• **YOUR TASK**:
In full and without edits, write out the data that follows.

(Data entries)
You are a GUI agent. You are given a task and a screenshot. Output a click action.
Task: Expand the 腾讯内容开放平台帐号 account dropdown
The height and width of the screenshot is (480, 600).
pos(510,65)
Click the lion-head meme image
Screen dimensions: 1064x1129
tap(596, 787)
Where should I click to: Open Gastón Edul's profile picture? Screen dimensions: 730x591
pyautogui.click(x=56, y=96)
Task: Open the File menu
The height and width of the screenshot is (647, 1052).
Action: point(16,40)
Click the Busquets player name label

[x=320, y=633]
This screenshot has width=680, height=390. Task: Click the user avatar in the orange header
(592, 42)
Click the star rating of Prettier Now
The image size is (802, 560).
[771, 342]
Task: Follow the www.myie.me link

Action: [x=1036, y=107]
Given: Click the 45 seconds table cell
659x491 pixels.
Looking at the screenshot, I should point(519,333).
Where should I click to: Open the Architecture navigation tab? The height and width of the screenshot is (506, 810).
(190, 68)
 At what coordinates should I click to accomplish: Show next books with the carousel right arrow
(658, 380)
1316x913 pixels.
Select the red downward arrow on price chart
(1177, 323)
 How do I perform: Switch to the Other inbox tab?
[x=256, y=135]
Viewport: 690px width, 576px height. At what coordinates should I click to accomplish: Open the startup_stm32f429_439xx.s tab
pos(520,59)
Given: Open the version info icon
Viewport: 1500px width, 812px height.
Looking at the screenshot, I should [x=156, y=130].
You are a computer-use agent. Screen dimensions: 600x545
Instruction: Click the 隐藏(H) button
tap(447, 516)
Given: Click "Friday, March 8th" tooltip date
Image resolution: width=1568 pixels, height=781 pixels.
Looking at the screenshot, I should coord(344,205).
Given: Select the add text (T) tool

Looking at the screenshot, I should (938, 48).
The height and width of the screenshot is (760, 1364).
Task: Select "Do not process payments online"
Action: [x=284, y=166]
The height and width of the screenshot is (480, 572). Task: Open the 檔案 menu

• **ANSWER TO THE EXERCISE**:
You are a GUI agent. You are given a task and a screenshot. Output a click action.
Task: Expand the 腾讯内容开放平台帐号 account dropdown
The height and width of the screenshot is (480, 600).
pos(510,65)
Click the lion-head meme image
Screen dimensions: 1064x1129
tap(596, 787)
Where should I click to: Open Gastón Edul's profile picture? Screen dimensions: 730x591
pyautogui.click(x=56, y=96)
Task: Open the File menu
The height and width of the screenshot is (647, 1052).
Action: point(16,40)
Click the Busquets player name label

[x=320, y=633]
This screenshot has width=680, height=390. Task: Click the user avatar in the orange header
(592, 42)
Click the star rating of Prettier Now
The image size is (802, 560).
[771, 342]
Task: Follow the www.myie.me link

Action: [x=1036, y=107]
Given: Click the 45 seconds table cell
659x491 pixels.
Looking at the screenshot, I should point(519,333).
Where should I click to: Open the Architecture navigation tab? The height and width of the screenshot is (506, 810).
(190, 68)
 At what coordinates should I click to accomplish: Show next books with the carousel right arrow
(658, 380)
1316x913 pixels.
Select the red downward arrow on price chart
(1177, 323)
 How do I perform: Switch to the Other inbox tab?
[x=256, y=135]
Viewport: 690px width, 576px height. At what coordinates should I click to accomplish: Open the startup_stm32f429_439xx.s tab
pos(520,59)
Given: Open the version info icon
Viewport: 1500px width, 812px height.
Looking at the screenshot, I should [x=156, y=130].
You are a computer-use agent. Screen dimensions: 600x545
Instruction: Click the 隐藏(H) button
tap(447, 516)
Given: Click "Friday, March 8th" tooltip date
Image resolution: width=1568 pixels, height=781 pixels.
Looking at the screenshot, I should coord(344,205).
Given: Select the add text (T) tool

Looking at the screenshot, I should (938, 48).
The height and width of the screenshot is (760, 1364).
Task: Select "Do not process payments online"
Action: [x=284, y=166]
The height and width of the screenshot is (480, 572). Task: Open the 檔案 menu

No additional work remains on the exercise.